[Opening Material shown section]

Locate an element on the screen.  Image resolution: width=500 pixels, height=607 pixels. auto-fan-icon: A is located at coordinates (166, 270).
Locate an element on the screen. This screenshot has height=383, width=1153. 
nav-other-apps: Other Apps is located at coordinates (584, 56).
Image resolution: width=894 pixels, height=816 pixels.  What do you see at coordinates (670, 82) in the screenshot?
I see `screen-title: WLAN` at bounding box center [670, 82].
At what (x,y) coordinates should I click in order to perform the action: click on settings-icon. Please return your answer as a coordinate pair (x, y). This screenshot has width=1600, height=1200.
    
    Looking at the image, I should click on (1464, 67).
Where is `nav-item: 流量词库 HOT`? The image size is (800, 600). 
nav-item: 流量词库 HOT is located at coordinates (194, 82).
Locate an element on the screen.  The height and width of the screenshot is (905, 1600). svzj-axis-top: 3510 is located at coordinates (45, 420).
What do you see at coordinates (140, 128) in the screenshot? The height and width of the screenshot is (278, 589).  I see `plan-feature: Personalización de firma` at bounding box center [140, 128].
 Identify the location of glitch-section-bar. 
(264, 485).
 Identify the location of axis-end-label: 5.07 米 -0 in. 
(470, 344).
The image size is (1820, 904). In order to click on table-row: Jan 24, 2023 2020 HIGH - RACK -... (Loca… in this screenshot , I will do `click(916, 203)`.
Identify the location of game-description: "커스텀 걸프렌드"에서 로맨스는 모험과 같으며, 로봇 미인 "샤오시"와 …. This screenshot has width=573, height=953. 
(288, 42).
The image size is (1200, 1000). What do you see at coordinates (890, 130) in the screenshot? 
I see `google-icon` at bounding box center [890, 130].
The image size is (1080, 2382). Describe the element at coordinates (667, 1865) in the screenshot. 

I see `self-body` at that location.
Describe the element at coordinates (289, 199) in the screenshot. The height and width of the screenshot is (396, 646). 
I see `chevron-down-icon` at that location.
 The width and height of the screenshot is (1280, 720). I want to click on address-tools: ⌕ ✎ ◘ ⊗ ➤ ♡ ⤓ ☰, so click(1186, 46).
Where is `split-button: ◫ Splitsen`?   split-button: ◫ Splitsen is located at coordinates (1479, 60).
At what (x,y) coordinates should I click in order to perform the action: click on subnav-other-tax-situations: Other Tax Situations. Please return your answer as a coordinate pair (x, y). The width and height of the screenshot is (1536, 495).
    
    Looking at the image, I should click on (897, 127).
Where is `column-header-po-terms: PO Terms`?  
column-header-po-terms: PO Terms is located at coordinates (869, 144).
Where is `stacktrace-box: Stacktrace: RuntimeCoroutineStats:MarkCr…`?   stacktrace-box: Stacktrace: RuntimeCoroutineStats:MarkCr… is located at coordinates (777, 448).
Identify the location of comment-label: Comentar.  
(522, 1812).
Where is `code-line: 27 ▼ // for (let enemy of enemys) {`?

[Closing Material shown section]

*Activity*
Replace "Identify the location of" with "Find the position of" everywhere in the entries above. Write the entries out again with nothing else changed.

*Solution to the problem*
Locate an element on the screen.  Image resolution: width=500 pixels, height=607 pixels. auto-fan-icon: A is located at coordinates (166, 270).
Locate an element on the screen. This screenshot has height=383, width=1153. 
nav-other-apps: Other Apps is located at coordinates (584, 56).
Image resolution: width=894 pixels, height=816 pixels.  What do you see at coordinates (670, 82) in the screenshot?
I see `screen-title: WLAN` at bounding box center [670, 82].
At what (x,y) coordinates should I click in order to perform the action: click on settings-icon. Please return your answer as a coordinate pair (x, y). This screenshot has width=1600, height=1200.
    
    Looking at the image, I should click on (1464, 67).
Where is `nav-item: 流量词库 HOT`? The image size is (800, 600). 
nav-item: 流量词库 HOT is located at coordinates (194, 82).
Locate an element on the screen.  The height and width of the screenshot is (905, 1600). svzj-axis-top: 3510 is located at coordinates (45, 420).
What do you see at coordinates (140, 128) in the screenshot? The height and width of the screenshot is (278, 589).  I see `plan-feature: Personalización de firma` at bounding box center [140, 128].
 Find the position of glitch-section-bar. 
(264, 485).
 Find the position of axis-end-label: 5.07 米 -0 in. 
(470, 344).
The image size is (1820, 904). In order to click on table-row: Jan 24, 2023 2020 HIGH - RACK -... (Loca… in this screenshot , I will do `click(916, 203)`.
Find the position of game-description: "커스텀 걸프렌드"에서 로맨스는 모험과 같으며, 로봇 미인 "샤오시"와 …. This screenshot has width=573, height=953. 
(288, 42).
The image size is (1200, 1000). What do you see at coordinates (890, 130) in the screenshot? 
I see `google-icon` at bounding box center [890, 130].
The image size is (1080, 2382). Describe the element at coordinates (667, 1865) in the screenshot. 

I see `self-body` at that location.
Describe the element at coordinates (289, 199) in the screenshot. The height and width of the screenshot is (396, 646). 
I see `chevron-down-icon` at that location.
 The width and height of the screenshot is (1280, 720). I want to click on address-tools: ⌕ ✎ ◘ ⊗ ➤ ♡ ⤓ ☰, so click(1186, 46).
Where is `split-button: ◫ Splitsen`?   split-button: ◫ Splitsen is located at coordinates (1479, 60).
At what (x,y) coordinates should I click in order to perform the action: click on subnav-other-tax-situations: Other Tax Situations. Please return your answer as a coordinate pair (x, y). The width and height of the screenshot is (1536, 495).
    
    Looking at the image, I should click on (897, 127).
Where is `column-header-po-terms: PO Terms`?  
column-header-po-terms: PO Terms is located at coordinates (869, 144).
Where is `stacktrace-box: Stacktrace: RuntimeCoroutineStats:MarkCr…`?   stacktrace-box: Stacktrace: RuntimeCoroutineStats:MarkCr… is located at coordinates (777, 448).
Find the position of comment-label: Comentar.  
(522, 1812).
Where is `code-line: 27 ▼ // for (let enemy of enemys) {`?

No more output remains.